Sekarang ini perangkat internet sering digunakan oleh anak-anak dibawah umur yang sangat beresiko terhadap ancaman cyberpornography, anak-anak ini tidak hanya sebagai korban kejahatan konstruksi dunia maya tetapi juga sebagai pelakunya.2 Kurangnya pengawasan dari orang tua, edukasi maupun pemahaman terhadap ancaman-ancaman kejahatan seksual yang didatangkan dari dunia maya membuat anak-anak dibawah umur rawan menjadi korban cyberpornography. Data menunjukan bahwa paparan pornografi pada anak-anak dibawah umur terbilang cukup tinggi, menurut Komisi Perlindungan Anak Indonesia (KPAI) menunjukkan lebih dari 65,34% anak usia 9-19 tahun dapat mengakses internet melalui gadget untuk menonton video bermuatan pornografi. Bahkan banyak anak yang masih berstatus pelajar pernah terlibat kasus pornografi melalui media sosial.3

Tindak pidana cyberpornography tidak memandang gender, baik anak laki-laki maupun anak perempuan bisa saja menjadi korban kejahatan seksual yang terjadi di dunia maya ini, dan tidak dapat dipungkiri akses internet yang tidak terbatas memberi peluang kepada para pelaku kejahatan untuk melakukan perilaku jahatnya seperti transaksi seks yang menjadikan anak-anak sebagai target korban pelaku. Anak dibawah umur yang menjadi korban tindak pidana cyberpornography menimbulkan dampak terhadap keadaan psikis korban, juga memberikan korban rasa terganggu, ketakutan dan tidak dipungkiri mendapat labelling negatif dari lingkungan sekitarnya. Ketakutan ini menyebabkan banyak korban khususnya anak-anak di bawah umur tidak memiliki keberanian untuk mengungkap kejahatan

yang telah diperbuat oleh pelaku karena merasa dirinya terancam, untuk itu negara wajib memberikan perlindungan hukum kepada korban.
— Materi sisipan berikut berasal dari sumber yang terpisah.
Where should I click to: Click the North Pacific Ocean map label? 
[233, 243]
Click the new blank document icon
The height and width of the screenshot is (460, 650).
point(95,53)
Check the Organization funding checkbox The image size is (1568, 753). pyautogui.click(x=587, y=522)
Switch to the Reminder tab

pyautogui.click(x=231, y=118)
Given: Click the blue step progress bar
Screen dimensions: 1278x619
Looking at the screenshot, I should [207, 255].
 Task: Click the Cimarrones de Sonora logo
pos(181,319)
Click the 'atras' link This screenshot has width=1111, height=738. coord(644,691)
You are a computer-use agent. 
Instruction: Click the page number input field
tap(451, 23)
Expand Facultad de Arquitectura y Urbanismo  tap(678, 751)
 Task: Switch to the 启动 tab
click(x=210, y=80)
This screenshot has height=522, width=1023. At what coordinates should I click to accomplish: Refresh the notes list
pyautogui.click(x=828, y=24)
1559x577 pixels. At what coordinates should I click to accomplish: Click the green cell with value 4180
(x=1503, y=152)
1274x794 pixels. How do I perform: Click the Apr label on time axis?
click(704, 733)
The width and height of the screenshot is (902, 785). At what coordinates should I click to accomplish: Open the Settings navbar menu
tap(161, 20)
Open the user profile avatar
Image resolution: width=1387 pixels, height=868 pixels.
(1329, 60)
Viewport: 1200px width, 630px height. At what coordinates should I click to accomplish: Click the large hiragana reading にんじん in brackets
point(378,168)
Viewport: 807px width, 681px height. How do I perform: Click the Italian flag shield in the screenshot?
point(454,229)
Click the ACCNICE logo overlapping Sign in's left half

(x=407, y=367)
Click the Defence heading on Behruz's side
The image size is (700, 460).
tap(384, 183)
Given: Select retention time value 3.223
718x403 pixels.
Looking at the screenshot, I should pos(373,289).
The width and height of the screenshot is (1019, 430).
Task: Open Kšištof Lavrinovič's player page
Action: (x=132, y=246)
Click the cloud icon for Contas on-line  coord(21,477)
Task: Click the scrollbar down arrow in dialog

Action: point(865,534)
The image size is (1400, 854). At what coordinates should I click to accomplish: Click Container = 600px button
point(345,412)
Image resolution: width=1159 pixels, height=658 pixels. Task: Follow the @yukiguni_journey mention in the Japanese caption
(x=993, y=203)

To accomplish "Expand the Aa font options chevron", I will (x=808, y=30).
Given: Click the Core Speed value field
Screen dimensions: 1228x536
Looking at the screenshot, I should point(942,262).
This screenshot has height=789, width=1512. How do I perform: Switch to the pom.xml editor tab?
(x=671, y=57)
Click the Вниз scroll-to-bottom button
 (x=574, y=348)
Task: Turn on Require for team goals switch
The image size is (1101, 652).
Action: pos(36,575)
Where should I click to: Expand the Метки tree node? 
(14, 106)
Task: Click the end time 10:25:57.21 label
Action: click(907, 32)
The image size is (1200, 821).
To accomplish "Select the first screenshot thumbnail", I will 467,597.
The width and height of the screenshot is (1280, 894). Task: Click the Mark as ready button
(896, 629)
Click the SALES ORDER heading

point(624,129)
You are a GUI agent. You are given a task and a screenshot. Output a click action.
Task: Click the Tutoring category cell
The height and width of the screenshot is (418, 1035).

Melihat fenomena menjamurnya situs-situs porno sekarang ini, yang menimbulkan dampak kerusakan moral yang meresahkan masyarakat, maka atas dasar inilah penyusun tertarik untuk melakukan penelitian tentang Cyber pornography yang melibatkan anak dibawah umur, yang pembahasannya terfokus pada peraturan hukum positif yang digunakan dalam menangani kasus Cyberponography yang melibatkan anak dibawah umur. Jika melihat penelitian yang sudah ada sebelumnya yakni oleh Atem Kornadi mengenai Ancaman Cyber Pornography Terhadap Anak-Anak yang disana menjelaskan apa bentuk ancaman tindak pidana cyberpornography terhadap anak, lalu melihat penelitian oleh Antonia Regirma Chrisly Frellina, Naila Amatullah, dan Salma Nur Azizah yang menjelaskan tentang pengaturan cyberpornography dari perspektif UU ITE Dari penelitian tersebut belum dapat menjelaskan mengenai peraturan hukum positif dan upaya perlindungan hukum terkait korban tindak pidana cyberpornography yang melibatkan anak dibawah umur.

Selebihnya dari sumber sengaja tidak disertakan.